*Instruction:* Please set down all of the items below word for word, leaving the pictures out of your answer.

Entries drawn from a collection
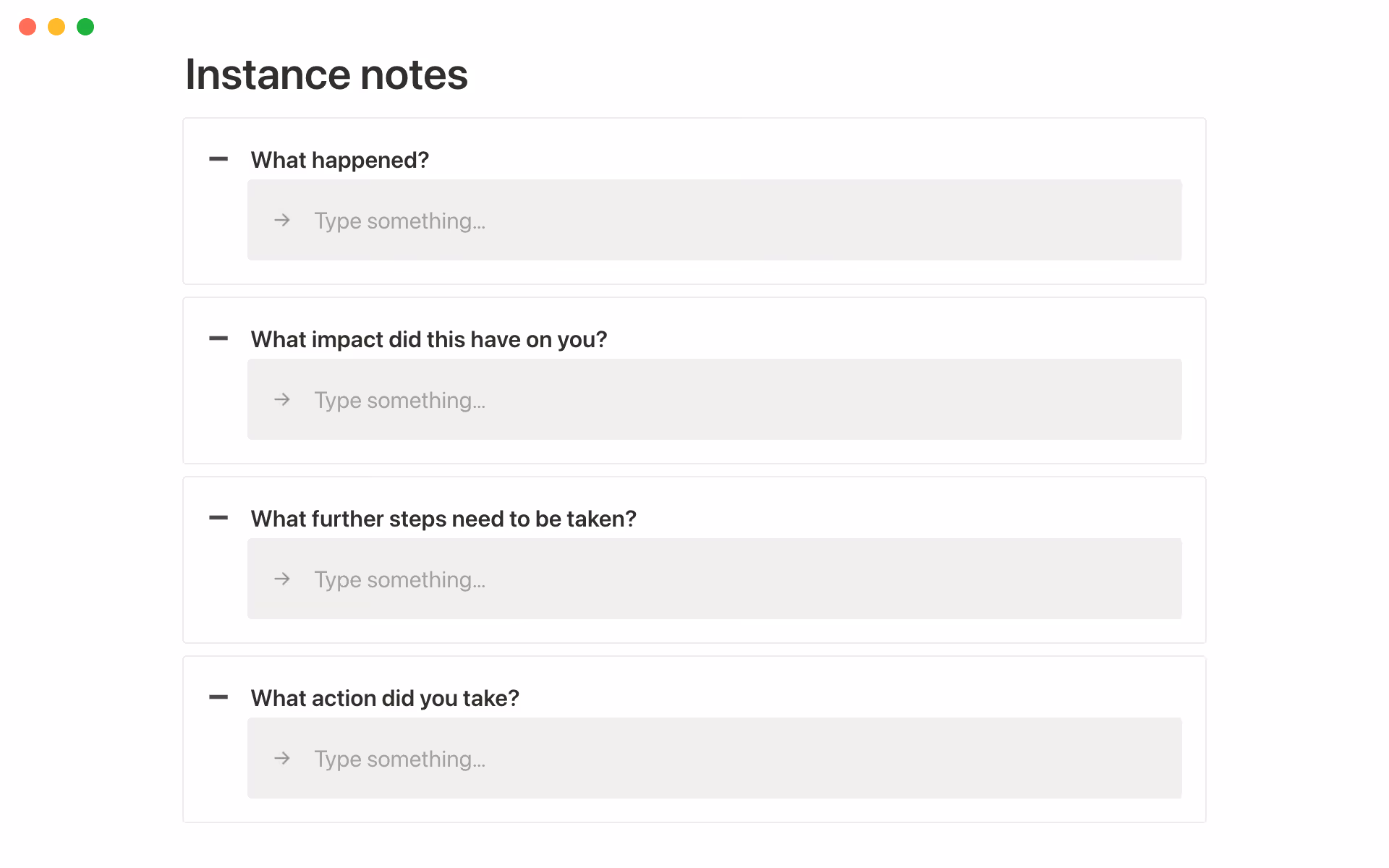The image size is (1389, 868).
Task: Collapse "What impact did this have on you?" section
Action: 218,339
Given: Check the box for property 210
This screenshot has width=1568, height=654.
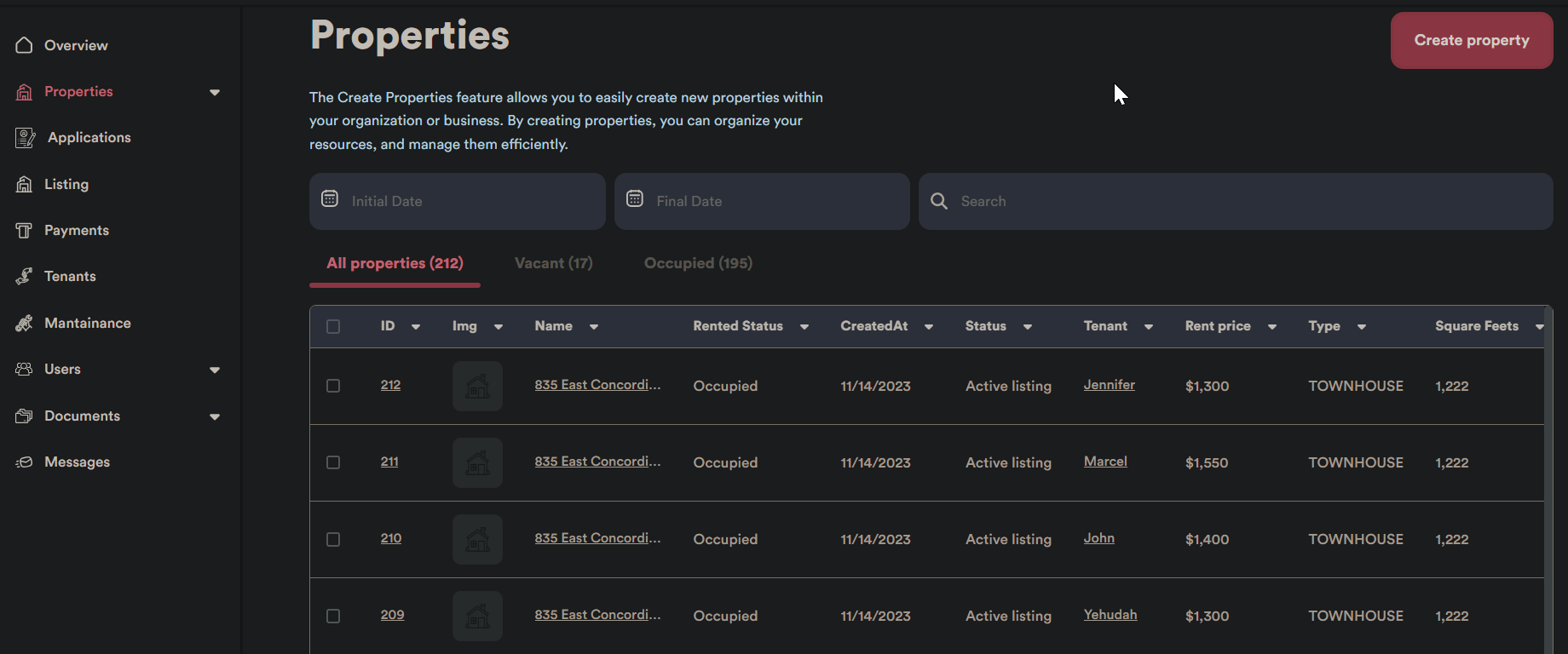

*Response to the task:*
The image size is (1389, 868).
Task: Collapse "What impact did this have on you?" section
Action: 218,339
Given: Check the box for property 210
This screenshot has width=1568, height=654.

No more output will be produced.